**EXERCISE INSTRUCTIONS:** Look below for the line that contains "Task: Select the blue 10 m/s legend swatch", then copy it and each following line exactly, through and including the line that contains "Click the audio".

Records drawn from a dataset
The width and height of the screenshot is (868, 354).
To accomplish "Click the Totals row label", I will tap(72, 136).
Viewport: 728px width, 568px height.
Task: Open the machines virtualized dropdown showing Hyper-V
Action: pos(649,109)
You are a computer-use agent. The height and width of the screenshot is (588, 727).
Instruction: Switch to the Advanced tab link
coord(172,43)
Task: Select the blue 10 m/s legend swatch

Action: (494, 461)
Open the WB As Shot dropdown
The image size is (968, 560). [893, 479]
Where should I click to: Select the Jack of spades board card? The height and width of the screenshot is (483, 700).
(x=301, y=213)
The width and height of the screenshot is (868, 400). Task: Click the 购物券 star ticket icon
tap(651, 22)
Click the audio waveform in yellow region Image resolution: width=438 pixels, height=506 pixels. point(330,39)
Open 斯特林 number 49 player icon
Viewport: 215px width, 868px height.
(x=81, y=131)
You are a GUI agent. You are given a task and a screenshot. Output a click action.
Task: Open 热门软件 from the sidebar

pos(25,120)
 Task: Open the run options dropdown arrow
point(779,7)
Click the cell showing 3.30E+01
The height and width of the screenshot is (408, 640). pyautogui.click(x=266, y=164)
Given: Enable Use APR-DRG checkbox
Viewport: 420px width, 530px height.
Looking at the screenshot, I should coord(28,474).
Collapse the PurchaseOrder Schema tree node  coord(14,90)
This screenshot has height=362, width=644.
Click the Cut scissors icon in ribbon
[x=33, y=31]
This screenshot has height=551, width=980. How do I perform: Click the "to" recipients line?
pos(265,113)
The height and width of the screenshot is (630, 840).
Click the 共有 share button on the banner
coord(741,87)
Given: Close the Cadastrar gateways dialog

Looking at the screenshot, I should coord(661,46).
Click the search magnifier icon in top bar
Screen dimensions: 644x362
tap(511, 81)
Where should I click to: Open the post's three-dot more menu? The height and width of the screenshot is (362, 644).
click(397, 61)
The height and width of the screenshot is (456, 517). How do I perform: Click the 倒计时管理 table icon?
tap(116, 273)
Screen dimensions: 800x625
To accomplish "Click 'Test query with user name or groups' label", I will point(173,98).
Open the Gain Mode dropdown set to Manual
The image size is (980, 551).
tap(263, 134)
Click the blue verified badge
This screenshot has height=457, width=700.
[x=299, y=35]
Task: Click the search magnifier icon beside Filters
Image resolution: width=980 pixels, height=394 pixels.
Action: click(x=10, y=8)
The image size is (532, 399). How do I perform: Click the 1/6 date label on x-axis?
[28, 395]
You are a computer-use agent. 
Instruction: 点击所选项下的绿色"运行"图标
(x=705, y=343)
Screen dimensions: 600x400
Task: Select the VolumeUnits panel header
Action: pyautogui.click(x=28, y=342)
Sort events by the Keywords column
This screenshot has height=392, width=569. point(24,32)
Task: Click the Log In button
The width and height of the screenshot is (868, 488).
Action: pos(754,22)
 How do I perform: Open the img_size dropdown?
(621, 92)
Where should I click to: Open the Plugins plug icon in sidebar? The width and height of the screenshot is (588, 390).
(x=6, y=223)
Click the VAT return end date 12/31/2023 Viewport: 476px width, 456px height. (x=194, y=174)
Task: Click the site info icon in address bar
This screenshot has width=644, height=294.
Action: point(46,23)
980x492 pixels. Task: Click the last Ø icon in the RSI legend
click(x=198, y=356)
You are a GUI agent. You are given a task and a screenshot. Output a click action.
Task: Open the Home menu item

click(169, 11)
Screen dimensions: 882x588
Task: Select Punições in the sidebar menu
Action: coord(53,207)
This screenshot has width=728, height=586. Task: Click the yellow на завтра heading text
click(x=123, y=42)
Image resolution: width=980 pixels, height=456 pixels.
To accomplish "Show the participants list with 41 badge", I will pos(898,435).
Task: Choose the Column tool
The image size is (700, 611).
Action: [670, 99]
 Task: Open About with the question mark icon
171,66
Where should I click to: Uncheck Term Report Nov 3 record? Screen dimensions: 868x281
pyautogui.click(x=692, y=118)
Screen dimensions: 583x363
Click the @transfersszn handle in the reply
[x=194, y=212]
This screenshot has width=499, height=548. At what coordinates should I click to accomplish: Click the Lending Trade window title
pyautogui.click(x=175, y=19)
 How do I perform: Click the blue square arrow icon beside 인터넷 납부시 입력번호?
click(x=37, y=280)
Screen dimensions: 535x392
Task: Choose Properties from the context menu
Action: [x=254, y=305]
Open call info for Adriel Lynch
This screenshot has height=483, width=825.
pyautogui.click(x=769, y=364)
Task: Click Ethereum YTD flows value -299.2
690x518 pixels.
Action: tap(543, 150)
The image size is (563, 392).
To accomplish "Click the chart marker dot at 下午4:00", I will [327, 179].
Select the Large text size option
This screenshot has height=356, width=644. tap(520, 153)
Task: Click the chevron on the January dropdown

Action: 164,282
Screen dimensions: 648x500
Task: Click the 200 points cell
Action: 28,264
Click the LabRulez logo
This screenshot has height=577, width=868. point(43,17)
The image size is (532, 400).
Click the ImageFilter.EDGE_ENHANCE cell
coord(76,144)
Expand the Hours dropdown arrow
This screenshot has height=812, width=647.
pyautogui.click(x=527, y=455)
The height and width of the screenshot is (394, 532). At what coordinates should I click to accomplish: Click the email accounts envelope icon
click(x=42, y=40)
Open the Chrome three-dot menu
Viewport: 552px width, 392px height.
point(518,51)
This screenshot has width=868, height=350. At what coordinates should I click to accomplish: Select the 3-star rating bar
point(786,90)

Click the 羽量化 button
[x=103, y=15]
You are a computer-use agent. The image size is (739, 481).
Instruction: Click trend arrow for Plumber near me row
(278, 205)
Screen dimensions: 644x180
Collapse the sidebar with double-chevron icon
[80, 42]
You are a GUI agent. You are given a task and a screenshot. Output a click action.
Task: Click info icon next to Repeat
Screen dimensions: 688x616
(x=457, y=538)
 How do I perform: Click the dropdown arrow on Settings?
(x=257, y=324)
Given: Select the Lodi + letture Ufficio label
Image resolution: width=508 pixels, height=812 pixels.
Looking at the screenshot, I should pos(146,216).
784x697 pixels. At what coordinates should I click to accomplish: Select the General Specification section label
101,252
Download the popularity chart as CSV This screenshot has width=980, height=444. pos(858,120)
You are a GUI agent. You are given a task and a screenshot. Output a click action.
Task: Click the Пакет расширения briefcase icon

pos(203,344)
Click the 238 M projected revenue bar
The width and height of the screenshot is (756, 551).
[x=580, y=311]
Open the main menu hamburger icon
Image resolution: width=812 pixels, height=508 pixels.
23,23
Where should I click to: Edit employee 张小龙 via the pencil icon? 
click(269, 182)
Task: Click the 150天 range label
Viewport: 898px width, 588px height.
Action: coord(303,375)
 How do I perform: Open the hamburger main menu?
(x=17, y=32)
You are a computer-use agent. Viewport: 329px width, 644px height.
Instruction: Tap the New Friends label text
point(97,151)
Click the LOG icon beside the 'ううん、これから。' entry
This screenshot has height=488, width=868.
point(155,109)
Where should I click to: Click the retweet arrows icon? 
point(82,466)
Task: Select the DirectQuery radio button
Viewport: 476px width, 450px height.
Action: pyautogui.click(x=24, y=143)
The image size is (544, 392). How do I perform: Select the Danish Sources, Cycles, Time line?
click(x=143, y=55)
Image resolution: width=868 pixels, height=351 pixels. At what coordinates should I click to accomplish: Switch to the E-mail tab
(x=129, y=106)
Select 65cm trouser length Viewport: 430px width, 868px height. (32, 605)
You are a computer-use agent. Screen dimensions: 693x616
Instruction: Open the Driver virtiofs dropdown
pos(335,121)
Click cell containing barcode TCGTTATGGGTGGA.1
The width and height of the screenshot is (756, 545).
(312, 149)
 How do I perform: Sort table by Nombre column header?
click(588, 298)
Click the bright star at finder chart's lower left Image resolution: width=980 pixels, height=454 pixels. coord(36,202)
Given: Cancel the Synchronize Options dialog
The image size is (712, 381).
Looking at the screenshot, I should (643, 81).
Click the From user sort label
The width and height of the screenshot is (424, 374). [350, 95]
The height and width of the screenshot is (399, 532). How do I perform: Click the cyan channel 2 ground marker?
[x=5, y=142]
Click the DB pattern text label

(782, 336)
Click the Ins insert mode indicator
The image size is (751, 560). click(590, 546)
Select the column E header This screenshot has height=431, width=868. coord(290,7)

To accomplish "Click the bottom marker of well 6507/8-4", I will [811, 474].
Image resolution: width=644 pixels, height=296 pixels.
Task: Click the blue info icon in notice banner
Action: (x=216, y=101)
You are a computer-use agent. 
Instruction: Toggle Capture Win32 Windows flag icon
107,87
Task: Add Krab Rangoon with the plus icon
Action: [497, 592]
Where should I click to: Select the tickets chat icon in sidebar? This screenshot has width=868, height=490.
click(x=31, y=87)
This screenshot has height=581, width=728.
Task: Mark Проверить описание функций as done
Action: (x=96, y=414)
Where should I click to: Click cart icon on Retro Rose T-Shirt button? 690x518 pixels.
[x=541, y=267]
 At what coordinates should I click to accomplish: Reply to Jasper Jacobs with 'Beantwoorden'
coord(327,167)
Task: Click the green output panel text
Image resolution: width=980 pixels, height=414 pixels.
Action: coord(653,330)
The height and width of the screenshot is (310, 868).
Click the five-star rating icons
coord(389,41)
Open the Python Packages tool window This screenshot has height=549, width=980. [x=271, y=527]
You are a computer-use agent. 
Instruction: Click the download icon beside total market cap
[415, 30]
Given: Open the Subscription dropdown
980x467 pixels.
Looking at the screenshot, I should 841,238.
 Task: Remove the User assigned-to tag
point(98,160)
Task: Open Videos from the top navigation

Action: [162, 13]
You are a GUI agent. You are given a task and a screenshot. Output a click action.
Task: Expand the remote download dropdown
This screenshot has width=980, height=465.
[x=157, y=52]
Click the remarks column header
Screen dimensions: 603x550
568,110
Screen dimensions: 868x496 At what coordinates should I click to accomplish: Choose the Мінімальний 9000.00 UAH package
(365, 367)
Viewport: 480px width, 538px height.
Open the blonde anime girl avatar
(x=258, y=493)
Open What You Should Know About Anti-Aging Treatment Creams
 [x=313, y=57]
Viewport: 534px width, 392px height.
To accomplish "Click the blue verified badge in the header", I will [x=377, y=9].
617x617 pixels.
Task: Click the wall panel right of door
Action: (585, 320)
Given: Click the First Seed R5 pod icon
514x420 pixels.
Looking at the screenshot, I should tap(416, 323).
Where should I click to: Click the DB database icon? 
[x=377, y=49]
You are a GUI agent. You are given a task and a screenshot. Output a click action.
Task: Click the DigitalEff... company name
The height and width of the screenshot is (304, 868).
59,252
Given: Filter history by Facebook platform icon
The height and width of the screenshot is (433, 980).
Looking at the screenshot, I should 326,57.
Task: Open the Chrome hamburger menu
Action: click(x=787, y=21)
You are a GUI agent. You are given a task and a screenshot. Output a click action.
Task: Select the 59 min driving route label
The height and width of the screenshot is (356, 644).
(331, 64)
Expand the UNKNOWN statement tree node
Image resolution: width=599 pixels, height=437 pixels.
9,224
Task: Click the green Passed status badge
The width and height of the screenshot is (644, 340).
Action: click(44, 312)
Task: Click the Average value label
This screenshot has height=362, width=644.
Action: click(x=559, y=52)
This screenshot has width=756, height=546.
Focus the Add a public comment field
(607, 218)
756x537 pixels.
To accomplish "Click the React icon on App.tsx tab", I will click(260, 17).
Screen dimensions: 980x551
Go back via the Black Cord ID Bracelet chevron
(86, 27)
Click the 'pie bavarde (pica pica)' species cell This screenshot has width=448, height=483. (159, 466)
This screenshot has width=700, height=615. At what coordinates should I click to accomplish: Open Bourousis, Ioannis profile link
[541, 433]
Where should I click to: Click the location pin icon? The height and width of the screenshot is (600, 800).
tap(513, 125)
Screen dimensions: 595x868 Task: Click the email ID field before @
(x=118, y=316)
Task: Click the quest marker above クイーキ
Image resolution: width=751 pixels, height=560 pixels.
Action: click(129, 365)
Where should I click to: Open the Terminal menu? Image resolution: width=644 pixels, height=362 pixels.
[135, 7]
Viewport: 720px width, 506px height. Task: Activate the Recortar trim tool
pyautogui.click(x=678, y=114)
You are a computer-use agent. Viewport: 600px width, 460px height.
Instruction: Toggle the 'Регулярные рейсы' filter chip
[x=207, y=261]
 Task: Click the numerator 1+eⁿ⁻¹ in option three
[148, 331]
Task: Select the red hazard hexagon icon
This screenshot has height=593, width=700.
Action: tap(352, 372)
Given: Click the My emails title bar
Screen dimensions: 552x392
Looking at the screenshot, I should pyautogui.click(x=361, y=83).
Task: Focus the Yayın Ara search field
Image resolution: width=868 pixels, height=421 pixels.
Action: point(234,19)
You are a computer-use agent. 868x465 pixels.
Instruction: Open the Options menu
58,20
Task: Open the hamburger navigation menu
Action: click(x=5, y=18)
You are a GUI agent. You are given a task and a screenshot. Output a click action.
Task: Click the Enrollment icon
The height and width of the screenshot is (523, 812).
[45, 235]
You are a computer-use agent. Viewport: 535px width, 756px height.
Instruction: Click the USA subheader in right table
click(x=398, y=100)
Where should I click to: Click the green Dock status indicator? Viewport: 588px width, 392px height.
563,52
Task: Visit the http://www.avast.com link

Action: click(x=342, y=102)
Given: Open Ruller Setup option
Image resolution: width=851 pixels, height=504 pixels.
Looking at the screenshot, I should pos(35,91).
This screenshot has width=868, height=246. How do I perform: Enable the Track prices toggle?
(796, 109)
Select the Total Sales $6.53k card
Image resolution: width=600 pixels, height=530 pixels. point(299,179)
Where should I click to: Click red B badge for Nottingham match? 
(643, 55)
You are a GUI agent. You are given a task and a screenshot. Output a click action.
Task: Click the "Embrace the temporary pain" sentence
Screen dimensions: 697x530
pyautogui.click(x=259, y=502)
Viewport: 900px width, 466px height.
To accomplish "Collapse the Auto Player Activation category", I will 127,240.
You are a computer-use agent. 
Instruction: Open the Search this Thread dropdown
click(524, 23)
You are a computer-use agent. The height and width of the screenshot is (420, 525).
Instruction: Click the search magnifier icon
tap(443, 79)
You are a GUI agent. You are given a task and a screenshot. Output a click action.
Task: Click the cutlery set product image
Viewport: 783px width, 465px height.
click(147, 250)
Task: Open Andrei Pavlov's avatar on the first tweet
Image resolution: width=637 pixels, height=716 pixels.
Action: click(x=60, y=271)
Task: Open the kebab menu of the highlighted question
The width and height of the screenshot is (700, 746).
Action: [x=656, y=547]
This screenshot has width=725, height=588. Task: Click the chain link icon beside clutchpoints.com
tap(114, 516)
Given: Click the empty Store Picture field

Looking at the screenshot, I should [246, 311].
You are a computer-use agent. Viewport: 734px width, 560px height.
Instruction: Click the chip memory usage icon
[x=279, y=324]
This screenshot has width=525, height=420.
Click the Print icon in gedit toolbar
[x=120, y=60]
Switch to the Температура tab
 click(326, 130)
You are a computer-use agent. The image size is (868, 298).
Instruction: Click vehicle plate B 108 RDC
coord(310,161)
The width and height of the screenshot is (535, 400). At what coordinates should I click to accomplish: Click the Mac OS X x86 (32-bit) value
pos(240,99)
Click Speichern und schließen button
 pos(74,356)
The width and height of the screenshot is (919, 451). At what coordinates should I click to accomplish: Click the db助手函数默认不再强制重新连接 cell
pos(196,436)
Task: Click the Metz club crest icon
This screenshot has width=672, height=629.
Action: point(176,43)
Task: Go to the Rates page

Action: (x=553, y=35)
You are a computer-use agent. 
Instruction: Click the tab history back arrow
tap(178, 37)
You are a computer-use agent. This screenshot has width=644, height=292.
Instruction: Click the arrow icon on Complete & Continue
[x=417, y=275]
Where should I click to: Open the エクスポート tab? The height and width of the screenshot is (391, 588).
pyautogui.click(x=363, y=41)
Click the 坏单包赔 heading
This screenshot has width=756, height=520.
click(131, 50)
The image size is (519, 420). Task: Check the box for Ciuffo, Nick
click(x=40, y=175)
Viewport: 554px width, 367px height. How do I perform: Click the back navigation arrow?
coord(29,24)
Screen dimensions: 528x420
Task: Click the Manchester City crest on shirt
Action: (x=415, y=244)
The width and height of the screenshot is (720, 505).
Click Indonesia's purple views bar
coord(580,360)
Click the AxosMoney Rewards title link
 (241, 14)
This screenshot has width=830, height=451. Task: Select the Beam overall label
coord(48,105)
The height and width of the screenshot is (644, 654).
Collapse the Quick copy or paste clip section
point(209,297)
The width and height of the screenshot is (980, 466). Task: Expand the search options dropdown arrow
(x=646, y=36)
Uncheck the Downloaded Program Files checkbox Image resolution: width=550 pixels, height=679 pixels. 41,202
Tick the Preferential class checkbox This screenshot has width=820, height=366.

**EXERCISE OUTPUT:**
Task: Select the blue 10 m/s legend swatch

Action: (494, 461)
Open the WB As Shot dropdown
The image size is (968, 560). [893, 479]
Where should I click to: Select the Jack of spades board card? The height and width of the screenshot is (483, 700).
(x=301, y=213)
The width and height of the screenshot is (868, 400). Task: Click the 购物券 star ticket icon
tap(651, 22)
Click the audio waveform in yellow region Image resolution: width=438 pixels, height=506 pixels. point(330,39)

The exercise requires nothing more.